How Beautiful It Is and How Easily It Can Be Broken

Home > Other > How Beautiful It Is and How Easily It Can Be Broken > Page 10
How Beautiful It Is and How Easily It Can Be Broken Page 10

by Daniel Mendelsohn


  It’s a measure of how greatly this little-girl-lost theme resonates with Coppola that the best parts of her new movie are those in which she frees herself from the conventions of standard film biographies and allows herself to imagine the inner life of a woman whose exterior—her image, her much-(and frequently mis-) reported words and deeds—we have come to know so well. Particularly at the beginning of the movie, there are scenes of great charm and freshness that suggest what it might have been like to be the immature and hapless object of so much imperial pomp. A sequence devoted to the progress of the young archduchess toward Versailles (the grand procession reduced here, no doubt for budgetary reasons, to two coaches) conveys the rather boring reality of that famous journey: you see Antoine looking out the window of her overdecorated coach at the seemingly endless parade of stark, early-spring trees (shades of Lost in Translation here); napping; desultorily playing cards with her ladies; gazing hopefully at a rather poignantly flattering miniature of her betrothed; and—best of all—amusing herself by breathing on the windows and doodling in the condensation of her own breath, a childish game as likely to have been played in 1770, you suddenly realize, as in 1970. At one point, in a plaintive child’s voice, she asks the child’s perennial question: “Are we there yet?” It’s a wonderful touch.

  These and certain other scenes of memorable visual effectiveness are rendered with a naturalness, a casualness even, rare in movies about great historical personages. A giddily cut montage, rather like something you’d see in a TV advertisement, of endless pairs of elaborate shoes (designed by Manolo Blahnik) nicely suggests the frenetic pleasure of addictive spending. (The sly inclusion of a pair of contemporary hi-top sneakers, in bubble-gum pink, is a visual analogue for the director’s surprising but generally effective use of pop rather than period music for the sound track; you’re reminded that whatever else these immature royals were, they were, at a certain level, just young people.) Imaginative re-creations of, say, the tedious cleaning-up process following a royal debauch—the unpleasant mess of half-eaten pastries and sticky spilled champagne—suggest a reality of life at Versailles you might not have seen before. Still other images wittily suggest the poor queen’s fate: there’s one shot of her in a bathtub in which the water comes precisely up to her neckline, and another at the theater in Paris in which her head is framed, again at the neckline, against a balcony.

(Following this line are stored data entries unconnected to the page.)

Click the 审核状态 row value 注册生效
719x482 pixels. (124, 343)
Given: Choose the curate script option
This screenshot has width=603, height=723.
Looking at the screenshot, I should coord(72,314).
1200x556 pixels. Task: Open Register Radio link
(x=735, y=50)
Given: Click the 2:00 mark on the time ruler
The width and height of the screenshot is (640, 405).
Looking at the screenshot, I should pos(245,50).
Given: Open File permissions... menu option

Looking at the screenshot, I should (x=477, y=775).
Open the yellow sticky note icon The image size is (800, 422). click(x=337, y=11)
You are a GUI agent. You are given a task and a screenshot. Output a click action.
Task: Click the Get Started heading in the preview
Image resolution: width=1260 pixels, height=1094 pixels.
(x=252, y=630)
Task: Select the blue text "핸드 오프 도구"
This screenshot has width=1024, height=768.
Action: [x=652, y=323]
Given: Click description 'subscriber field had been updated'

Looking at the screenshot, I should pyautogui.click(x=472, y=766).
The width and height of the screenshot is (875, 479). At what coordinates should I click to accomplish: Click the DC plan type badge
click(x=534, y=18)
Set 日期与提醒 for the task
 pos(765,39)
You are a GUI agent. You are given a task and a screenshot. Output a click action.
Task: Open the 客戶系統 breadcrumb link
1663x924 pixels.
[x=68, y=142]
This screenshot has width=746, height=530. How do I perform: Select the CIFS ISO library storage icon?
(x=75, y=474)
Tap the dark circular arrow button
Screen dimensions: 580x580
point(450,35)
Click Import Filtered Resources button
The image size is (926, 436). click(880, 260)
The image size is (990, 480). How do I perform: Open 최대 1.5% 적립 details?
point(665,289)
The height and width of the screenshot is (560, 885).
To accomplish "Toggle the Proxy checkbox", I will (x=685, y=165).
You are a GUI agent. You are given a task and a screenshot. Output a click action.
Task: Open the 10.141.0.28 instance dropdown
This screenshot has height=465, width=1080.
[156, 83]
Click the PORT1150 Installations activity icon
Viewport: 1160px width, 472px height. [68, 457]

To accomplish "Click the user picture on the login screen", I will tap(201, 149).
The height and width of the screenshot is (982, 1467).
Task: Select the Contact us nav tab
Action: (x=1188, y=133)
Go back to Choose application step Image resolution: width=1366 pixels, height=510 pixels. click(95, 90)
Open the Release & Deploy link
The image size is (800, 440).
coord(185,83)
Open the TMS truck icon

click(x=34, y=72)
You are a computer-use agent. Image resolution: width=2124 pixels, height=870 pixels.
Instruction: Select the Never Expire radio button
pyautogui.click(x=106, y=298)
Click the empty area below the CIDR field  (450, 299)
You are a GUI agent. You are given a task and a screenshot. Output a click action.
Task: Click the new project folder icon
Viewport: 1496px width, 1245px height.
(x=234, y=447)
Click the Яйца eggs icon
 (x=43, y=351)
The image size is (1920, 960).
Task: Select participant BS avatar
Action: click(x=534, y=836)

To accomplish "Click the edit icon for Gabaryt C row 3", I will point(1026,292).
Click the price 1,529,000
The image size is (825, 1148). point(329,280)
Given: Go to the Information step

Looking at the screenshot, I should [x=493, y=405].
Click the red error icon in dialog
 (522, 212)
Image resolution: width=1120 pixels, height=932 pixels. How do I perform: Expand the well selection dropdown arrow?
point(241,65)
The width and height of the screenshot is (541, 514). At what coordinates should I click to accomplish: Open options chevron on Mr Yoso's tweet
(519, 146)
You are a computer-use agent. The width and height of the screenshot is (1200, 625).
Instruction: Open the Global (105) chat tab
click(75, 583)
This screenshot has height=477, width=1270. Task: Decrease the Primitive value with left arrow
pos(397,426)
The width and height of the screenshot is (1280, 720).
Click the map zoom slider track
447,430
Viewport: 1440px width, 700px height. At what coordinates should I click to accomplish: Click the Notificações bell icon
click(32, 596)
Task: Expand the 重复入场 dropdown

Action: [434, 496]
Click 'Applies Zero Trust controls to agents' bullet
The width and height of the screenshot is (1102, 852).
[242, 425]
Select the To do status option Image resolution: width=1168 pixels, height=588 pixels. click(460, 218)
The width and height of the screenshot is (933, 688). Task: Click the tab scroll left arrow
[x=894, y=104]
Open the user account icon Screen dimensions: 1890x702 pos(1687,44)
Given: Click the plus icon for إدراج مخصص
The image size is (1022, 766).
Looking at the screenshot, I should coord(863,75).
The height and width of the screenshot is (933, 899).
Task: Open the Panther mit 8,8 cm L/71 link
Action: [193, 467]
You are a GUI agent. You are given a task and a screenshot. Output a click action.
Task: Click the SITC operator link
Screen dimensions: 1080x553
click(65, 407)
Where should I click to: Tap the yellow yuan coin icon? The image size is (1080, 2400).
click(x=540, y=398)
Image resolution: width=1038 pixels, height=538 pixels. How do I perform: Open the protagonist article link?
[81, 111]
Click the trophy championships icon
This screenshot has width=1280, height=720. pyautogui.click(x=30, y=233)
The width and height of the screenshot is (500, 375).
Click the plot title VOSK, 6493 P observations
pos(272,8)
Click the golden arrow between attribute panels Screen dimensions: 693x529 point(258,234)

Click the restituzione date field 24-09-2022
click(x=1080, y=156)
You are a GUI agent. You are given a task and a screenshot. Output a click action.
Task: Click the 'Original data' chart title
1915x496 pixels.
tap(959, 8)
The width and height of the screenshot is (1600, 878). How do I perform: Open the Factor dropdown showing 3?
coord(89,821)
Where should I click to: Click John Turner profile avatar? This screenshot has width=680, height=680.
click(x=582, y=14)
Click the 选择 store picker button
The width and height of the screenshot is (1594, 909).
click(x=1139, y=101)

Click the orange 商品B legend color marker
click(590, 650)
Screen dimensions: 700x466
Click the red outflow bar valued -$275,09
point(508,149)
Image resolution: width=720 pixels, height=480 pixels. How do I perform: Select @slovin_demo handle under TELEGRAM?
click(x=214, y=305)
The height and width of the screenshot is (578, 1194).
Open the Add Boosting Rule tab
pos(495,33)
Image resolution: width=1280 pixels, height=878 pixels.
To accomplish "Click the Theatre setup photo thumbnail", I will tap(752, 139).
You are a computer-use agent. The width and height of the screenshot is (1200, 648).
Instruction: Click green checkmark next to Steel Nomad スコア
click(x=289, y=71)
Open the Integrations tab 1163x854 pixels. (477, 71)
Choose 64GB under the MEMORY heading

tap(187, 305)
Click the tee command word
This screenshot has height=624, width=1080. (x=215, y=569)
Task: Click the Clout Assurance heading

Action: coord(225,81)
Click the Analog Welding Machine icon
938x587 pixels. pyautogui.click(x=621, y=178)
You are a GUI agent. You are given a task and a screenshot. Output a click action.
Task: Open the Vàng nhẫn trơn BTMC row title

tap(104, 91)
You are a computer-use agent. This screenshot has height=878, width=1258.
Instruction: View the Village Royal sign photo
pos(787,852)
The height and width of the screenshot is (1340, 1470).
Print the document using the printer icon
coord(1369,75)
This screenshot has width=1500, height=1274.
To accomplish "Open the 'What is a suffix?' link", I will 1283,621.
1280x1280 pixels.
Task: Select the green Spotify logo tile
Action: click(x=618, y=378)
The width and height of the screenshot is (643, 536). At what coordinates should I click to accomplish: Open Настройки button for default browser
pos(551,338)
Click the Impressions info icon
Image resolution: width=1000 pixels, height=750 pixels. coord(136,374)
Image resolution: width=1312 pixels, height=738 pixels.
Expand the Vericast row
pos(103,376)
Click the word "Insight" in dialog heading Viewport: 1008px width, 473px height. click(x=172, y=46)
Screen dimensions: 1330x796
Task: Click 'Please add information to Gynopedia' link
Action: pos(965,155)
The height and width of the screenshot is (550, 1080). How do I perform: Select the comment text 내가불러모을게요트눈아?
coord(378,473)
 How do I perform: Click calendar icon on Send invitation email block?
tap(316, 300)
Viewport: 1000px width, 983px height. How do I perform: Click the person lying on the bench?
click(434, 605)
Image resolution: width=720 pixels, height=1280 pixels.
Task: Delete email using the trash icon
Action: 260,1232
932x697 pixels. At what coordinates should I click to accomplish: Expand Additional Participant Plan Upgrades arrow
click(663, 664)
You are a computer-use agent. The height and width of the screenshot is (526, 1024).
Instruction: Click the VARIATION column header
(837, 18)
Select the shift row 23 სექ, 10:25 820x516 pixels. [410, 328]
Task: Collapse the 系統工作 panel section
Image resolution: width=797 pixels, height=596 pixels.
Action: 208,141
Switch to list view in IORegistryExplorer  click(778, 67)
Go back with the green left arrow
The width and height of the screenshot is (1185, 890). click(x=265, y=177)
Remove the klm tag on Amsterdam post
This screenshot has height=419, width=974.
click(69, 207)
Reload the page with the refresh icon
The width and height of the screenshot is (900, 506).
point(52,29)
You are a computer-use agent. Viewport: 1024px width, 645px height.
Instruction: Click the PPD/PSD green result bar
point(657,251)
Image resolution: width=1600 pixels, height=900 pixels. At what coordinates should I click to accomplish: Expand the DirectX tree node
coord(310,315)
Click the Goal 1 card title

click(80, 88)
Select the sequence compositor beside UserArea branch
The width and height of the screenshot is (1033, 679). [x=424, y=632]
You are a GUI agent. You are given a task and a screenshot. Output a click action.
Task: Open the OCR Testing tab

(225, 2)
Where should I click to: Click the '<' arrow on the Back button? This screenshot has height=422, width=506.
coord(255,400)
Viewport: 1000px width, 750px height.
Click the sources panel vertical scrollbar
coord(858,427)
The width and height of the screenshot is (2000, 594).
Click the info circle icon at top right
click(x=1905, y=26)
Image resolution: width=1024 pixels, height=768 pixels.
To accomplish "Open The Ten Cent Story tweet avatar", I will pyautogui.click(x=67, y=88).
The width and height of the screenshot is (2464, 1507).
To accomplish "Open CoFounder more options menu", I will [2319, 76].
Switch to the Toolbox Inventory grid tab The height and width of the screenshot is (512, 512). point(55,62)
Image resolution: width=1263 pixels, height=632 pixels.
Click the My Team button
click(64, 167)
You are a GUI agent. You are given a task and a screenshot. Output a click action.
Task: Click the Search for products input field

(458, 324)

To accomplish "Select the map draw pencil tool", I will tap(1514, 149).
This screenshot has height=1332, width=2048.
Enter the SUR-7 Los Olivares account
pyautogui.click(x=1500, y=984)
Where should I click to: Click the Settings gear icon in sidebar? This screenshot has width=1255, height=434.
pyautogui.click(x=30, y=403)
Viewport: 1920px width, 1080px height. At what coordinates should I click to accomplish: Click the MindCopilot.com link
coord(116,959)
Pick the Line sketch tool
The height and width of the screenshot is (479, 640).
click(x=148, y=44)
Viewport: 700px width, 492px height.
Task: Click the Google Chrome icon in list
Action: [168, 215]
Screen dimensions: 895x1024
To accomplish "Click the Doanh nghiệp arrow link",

  Such moments nicely capture the interstices in the historical record—the episodes in daily life that must have taken place but of which there is, by now, the merest suggestion of the human reality that informed them. A scene of much charm, set in the Hameau, in which we see the queen engaging in what are clearly unscripted frolics among the flowers with her young daughter Marie-Thérèse, beautifully conveys the happy fulfillment that we know motherhood, and her special retreat, brought to Antoinette. As the little princess ambles about pointing to a little bee that has caught her imagination (“la petite abeille, la petite abeille!” the girl keeps crying), there’s a telling sense of idle maternal contentment.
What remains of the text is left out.